Text segment
NEW YORK: Brand owners like Best Buy, Heineken and Target are mixing "science" and "art" in their marketing, reflecting the rise of big data on the one hand and the need to engage shoppers on the other.
CMG Partners, the consultancy, polled executives at over 50 large firms regarding the main shifts shaping the sector. Drew Panayiotou, senior vice president, US marketing at Best Buy, the retailer, argued rigorous data analysis was a major trend.
"Marketing has lost a lot of credibility because there is a lot of talk about the magic, but there isn't enough talk about the science," he said. "When you see the amount of information we have about customers and how we go to market, there is a huge opportunity for marketing to drive your business."
Lesya Lysyj, the chief marketing officer of Heineken USA, the brewer, suggested simply substituting numerical insights for the more intangible aspects of a marketer's craft was not the solution.
"Intuition can be powerful when you have the history and experience to make decisions based on instinct," she said. "Experienced marketing leaders should be empowered to work off their experience."

What is expected
Continue the article about marketers balancing data analysis with intuition, picking up after its last sentence.

Given information
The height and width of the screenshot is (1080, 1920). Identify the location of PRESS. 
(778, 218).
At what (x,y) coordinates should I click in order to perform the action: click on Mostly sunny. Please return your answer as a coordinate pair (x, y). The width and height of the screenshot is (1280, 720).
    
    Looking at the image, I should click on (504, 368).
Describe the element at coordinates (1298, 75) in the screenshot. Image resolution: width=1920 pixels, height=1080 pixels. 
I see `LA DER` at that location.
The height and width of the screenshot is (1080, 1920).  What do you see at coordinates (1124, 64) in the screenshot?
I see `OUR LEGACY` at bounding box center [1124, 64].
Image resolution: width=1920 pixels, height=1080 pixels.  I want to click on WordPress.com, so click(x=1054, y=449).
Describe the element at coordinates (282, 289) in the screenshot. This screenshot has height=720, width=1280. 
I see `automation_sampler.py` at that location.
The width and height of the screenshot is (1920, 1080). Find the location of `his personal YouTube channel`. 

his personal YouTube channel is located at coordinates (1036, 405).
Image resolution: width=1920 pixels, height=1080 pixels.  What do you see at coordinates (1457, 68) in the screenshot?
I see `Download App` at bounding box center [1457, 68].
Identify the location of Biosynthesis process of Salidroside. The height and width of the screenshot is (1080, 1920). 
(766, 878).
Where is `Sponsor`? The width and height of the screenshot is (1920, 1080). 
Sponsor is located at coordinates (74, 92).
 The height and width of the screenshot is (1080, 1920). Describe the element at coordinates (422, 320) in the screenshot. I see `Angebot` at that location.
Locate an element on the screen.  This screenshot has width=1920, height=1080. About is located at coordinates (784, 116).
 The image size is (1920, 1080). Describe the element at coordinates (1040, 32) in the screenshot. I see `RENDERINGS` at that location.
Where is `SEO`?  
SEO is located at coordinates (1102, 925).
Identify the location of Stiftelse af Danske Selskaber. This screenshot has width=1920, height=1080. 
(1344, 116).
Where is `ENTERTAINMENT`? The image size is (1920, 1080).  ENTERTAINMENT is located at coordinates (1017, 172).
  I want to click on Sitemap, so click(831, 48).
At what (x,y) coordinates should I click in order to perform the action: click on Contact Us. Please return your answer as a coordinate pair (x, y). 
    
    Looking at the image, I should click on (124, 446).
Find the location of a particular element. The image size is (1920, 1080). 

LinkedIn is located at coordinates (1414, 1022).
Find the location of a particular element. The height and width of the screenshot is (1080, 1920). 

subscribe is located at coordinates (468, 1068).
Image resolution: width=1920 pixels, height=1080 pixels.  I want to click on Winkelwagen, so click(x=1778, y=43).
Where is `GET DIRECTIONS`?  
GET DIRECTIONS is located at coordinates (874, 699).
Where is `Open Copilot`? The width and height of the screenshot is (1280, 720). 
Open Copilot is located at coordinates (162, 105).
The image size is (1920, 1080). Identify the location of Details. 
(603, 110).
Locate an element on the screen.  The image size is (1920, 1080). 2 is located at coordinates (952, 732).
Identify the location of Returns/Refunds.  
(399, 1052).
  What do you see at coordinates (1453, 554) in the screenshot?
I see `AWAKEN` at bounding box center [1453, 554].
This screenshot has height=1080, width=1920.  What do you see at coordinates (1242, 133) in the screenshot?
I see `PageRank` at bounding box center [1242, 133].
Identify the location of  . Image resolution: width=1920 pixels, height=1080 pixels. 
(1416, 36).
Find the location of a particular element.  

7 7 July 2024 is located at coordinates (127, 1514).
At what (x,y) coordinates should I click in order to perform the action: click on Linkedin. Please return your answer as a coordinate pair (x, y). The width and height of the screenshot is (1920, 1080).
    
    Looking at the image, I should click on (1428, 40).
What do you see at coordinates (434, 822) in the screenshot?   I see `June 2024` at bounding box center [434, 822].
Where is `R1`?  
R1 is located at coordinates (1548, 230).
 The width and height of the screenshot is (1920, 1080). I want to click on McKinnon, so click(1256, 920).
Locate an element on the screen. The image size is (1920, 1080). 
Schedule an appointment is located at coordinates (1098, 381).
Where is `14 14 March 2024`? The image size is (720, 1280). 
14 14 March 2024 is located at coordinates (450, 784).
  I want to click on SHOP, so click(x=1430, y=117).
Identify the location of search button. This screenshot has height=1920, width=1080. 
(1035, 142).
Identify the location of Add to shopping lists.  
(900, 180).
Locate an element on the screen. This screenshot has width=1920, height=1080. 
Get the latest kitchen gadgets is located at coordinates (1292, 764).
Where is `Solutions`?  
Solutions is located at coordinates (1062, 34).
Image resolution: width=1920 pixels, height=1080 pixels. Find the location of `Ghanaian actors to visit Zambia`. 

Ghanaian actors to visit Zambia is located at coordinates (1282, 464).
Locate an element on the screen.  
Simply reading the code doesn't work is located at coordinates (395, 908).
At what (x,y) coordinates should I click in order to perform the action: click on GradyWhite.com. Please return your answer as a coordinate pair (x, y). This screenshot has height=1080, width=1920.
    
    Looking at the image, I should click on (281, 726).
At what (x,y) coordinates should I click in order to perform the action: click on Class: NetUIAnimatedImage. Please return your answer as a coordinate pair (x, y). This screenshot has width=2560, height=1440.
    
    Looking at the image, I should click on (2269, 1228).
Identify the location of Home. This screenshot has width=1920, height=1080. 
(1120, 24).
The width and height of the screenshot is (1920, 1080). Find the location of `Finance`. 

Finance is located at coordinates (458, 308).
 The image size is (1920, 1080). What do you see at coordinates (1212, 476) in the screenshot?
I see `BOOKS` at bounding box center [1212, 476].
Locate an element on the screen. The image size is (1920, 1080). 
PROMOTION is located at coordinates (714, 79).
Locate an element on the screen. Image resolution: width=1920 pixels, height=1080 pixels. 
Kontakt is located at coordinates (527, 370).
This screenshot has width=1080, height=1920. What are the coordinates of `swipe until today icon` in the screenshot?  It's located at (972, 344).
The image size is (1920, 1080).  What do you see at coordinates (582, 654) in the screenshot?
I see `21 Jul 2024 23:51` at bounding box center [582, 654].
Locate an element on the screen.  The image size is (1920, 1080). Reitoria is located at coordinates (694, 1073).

Result of the task
For Four Seasons Hotels and Resorts, depicting data as the "be-all and end-all" is essentially a "fallacy", according to Susan Helstab, the company's executive vice president, marketing.
"I work in an organisation that is highly intuitive, particularly in our hotels. We are face-to-face with our customers all the time, right?" she said. "It is not about the aggregate; it is about the individual."
David Leavy, the chief commercial officer at Discovery Communications, similarly asserted that understanding which subjects were gaining online traction was only the first step.
"You can get the analytics of what is trending and what is not, but in the end, you are building a consumer experience so you have to make it visually appealing, you have to make it sticky and you have to make it engaging," he said.
Target, the retailer, faces a need to achieve such a "balanced" model, as the flood of available data provides insights into online and offline habits, while flair is required to connect with customers at the point of sale.
"How do we think about balancing both inputs that we have?" Jeff Jones, its chief marketing officer, said. "Not believing that there is a recipe to achieve, but that both are important to use and grow."
Bill Cobb, the chief executive of H&R Block, the tax preparation firm, stated revenues are ultimately "the key barometer" for marketing's success, but did not exist in isolation.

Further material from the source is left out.